What this task involves:
Return only those lines of the listing that hold the word "checkbox".

Data to use:
===

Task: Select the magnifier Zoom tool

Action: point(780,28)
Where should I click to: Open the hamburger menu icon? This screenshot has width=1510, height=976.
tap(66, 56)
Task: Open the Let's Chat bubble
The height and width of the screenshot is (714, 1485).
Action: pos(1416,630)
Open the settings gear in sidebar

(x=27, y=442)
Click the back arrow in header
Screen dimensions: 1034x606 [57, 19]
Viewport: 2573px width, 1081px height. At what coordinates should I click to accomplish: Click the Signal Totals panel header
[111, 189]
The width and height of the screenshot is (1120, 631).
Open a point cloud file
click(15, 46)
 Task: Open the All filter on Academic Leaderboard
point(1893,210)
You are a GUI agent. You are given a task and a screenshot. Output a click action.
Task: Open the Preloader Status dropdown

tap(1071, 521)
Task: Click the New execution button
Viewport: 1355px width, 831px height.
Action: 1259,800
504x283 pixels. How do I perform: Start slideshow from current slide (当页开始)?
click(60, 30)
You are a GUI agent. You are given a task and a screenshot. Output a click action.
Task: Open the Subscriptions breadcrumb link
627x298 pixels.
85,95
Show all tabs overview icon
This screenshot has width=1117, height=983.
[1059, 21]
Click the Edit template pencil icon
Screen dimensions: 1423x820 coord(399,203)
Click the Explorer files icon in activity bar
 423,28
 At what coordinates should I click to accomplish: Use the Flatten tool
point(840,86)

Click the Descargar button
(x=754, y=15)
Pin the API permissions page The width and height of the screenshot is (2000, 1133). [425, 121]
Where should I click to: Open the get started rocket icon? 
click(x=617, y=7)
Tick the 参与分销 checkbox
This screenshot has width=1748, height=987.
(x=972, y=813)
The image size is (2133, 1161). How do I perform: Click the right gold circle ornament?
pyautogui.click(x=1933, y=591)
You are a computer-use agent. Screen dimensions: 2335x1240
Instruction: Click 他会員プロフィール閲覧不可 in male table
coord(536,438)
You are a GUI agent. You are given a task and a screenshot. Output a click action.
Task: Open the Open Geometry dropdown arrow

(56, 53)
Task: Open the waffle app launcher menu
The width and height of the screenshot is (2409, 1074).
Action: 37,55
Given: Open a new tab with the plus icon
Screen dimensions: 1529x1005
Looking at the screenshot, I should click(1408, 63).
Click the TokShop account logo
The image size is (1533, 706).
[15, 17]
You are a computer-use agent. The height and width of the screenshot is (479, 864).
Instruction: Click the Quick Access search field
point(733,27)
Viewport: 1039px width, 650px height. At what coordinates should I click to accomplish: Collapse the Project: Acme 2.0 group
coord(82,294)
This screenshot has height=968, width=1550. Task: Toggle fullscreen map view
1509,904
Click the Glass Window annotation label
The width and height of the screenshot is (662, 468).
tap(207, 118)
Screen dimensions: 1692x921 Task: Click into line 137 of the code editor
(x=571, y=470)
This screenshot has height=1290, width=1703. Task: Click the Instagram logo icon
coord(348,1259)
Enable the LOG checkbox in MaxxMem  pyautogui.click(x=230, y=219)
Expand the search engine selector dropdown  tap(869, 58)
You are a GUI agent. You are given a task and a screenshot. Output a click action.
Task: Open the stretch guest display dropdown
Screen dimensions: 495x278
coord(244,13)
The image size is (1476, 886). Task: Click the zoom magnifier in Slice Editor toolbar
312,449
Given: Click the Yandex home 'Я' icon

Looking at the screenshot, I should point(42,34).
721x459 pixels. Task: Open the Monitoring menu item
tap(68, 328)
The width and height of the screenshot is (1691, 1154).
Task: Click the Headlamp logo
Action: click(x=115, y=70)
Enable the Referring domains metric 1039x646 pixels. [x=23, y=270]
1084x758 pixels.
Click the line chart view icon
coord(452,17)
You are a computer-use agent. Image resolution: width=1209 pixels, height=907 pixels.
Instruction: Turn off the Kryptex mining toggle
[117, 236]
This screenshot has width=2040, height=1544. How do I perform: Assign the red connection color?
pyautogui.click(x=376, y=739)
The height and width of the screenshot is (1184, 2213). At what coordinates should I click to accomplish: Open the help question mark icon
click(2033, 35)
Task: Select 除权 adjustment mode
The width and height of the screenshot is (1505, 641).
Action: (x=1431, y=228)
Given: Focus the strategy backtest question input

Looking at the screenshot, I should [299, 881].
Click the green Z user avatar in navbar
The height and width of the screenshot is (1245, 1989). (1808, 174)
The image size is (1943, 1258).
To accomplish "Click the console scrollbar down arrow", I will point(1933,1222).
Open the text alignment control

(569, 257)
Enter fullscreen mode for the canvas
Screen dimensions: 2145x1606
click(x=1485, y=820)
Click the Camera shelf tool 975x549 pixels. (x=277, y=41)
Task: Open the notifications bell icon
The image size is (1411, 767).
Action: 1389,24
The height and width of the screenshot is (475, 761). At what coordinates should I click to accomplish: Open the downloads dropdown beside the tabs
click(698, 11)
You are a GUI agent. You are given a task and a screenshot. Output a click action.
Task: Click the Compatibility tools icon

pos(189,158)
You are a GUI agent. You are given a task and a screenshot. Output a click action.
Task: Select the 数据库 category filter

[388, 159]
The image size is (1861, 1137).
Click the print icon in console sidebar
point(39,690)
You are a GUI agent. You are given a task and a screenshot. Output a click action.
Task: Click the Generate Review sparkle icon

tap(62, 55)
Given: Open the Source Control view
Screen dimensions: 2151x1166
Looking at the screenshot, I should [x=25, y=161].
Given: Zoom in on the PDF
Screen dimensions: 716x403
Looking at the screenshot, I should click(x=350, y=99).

===

Result of the task:
Tick the 参与分销 checkbox
Enable the LOG checkbox in MaxxMem  pyautogui.click(x=230, y=219)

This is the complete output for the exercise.